Chief Executive Leung Chun-ying's second policy address was given the thumbs down from the Legislative Council last night when the traditional motion of thanks was rejected.
To pass, it needed to gain more than half of lawmakers' approval in both the functional and geographical constituencies. For the functional constituency, 24 voted yes, eight no and one abstained.
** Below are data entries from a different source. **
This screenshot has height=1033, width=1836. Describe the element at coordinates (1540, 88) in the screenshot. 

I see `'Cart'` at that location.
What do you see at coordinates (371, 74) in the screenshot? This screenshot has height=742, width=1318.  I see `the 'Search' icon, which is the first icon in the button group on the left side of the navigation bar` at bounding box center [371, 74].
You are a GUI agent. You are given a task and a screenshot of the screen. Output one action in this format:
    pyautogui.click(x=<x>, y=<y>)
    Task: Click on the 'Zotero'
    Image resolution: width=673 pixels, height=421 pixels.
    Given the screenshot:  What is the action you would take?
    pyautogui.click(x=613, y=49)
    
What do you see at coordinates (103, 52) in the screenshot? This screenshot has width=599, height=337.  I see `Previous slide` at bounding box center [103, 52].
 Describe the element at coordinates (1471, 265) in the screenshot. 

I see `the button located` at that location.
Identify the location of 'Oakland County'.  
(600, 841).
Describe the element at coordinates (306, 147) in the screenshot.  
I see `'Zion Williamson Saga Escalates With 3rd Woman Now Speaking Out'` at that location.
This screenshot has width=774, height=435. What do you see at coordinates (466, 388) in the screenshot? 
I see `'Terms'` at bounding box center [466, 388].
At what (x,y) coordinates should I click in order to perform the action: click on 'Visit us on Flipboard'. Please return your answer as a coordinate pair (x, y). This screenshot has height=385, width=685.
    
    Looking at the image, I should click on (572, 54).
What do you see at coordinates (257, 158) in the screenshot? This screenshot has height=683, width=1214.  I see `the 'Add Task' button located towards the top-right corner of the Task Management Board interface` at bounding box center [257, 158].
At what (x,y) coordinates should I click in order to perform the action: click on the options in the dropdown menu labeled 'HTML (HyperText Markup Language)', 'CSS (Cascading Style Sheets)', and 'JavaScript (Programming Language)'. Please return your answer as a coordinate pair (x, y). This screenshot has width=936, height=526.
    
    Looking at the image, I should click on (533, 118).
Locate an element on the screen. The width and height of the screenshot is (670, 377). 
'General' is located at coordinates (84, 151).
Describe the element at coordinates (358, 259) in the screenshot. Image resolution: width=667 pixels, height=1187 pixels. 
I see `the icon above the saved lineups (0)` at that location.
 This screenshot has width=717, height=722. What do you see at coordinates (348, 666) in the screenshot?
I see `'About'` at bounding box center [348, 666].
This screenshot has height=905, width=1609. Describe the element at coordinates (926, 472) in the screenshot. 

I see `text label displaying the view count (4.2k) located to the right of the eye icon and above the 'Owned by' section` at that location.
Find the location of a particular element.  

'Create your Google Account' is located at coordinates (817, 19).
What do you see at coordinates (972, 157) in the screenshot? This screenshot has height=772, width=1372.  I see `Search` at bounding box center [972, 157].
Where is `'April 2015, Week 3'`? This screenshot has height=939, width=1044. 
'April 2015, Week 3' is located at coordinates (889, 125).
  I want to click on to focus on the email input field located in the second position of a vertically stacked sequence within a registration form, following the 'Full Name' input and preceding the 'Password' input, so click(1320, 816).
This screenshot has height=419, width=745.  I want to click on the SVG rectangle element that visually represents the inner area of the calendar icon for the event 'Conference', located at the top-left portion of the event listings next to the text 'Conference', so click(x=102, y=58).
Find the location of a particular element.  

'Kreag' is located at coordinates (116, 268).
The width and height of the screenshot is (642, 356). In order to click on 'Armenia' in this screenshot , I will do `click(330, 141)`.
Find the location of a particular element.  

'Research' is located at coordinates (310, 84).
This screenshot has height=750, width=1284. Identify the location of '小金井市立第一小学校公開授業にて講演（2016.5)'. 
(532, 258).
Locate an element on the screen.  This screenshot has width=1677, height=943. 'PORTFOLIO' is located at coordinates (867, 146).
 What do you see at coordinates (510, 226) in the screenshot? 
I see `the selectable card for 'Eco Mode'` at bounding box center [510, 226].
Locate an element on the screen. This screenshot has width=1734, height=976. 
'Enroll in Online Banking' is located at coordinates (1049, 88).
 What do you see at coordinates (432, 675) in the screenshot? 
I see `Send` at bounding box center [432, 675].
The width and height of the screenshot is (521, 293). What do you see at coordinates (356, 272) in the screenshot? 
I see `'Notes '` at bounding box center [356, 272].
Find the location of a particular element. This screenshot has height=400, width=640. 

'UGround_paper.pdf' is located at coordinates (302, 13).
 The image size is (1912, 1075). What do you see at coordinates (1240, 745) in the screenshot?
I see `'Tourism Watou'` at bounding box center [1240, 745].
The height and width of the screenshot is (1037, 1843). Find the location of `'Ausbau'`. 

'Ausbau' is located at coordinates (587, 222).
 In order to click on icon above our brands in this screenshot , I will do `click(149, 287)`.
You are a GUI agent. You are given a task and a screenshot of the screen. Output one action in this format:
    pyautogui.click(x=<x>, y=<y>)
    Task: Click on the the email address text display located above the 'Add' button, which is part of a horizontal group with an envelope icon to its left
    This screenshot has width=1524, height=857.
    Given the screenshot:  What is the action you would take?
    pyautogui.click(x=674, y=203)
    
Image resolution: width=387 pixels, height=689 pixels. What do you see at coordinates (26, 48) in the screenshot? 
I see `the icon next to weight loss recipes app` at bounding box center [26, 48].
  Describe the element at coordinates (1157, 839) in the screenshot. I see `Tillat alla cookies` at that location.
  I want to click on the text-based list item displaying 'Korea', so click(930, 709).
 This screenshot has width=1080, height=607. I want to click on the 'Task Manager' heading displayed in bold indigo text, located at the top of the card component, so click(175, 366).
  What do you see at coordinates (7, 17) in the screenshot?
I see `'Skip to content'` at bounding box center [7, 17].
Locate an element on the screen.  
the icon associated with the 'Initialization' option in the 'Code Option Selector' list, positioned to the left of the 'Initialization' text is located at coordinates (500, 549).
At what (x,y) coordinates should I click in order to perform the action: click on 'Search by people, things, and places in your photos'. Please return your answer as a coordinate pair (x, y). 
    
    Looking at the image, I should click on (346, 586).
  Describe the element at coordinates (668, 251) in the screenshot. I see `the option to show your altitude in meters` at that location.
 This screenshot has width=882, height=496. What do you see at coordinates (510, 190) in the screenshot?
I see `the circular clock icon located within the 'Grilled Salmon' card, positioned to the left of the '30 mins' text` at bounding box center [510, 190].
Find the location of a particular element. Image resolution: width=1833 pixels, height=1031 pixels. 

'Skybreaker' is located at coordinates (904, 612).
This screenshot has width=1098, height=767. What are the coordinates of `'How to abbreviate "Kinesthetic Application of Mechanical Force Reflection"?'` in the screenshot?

For the geographical constituency, 15 voted yes, 18 no and none abstained.
The vote came at the end of the third day of debate on whether or not to issue a vote of thanks for the chief executive's policy blueprint.
The city's lawmakers have voted against thanking the chief executive for his policy address nine times since the handover, including last year.
This year's discussions have touched on topics including labour, education and political reform, with some of the most contentious debate on areas barely mentioned in Leung's speech.
The Beijing-loyalist camp was divided along pro-labour and pro-business lines over whether to make it easier for companies to import workers.
"The government should make itself clear … that it is impossible to supply cheap labour by imports," unionist Chan Yuen-han said. "There will be great repercussions if labourers lose their jobs [to foreigners]."
The Federation of Trade Unions lawmaker said the government should instead unlock the potential of an underused section of the workforce: women.
But Felix Chung Kwok-pan, of the business-friendly Liberal Party, said a labour shortage was growing worse. "A lot of industries are facing manpower shortages," said Chung, who represents the textiles and garments sector. "The problem is worsening as the labour sector will not agree to importing workers."
Leung's speech did not mention labour imports. The issue of constitutional development - to which Leung devoted only one paragraph - was also a point of contention in Legco.
The government is conducting a five-month consultation on electoral reform ahead of the introduction of universal suffrage for the 2017 chief executive poll.
Liberal leader James Tien Pei-chun called on pan-democrats to support the government's eventual proposals even if they included a mechanism to screen out critics of Beijing.
"Hong Kong's constitutional system will remain unchanged if the electoral reform eventually fails to pass [Legco]," Tien said.
The Democratic Party's Albert Ho Chun-yan said pan-democrats could not accept screening of candidates.
"With screening I believe it is unlikely Legco will pass the proposal," Ho said.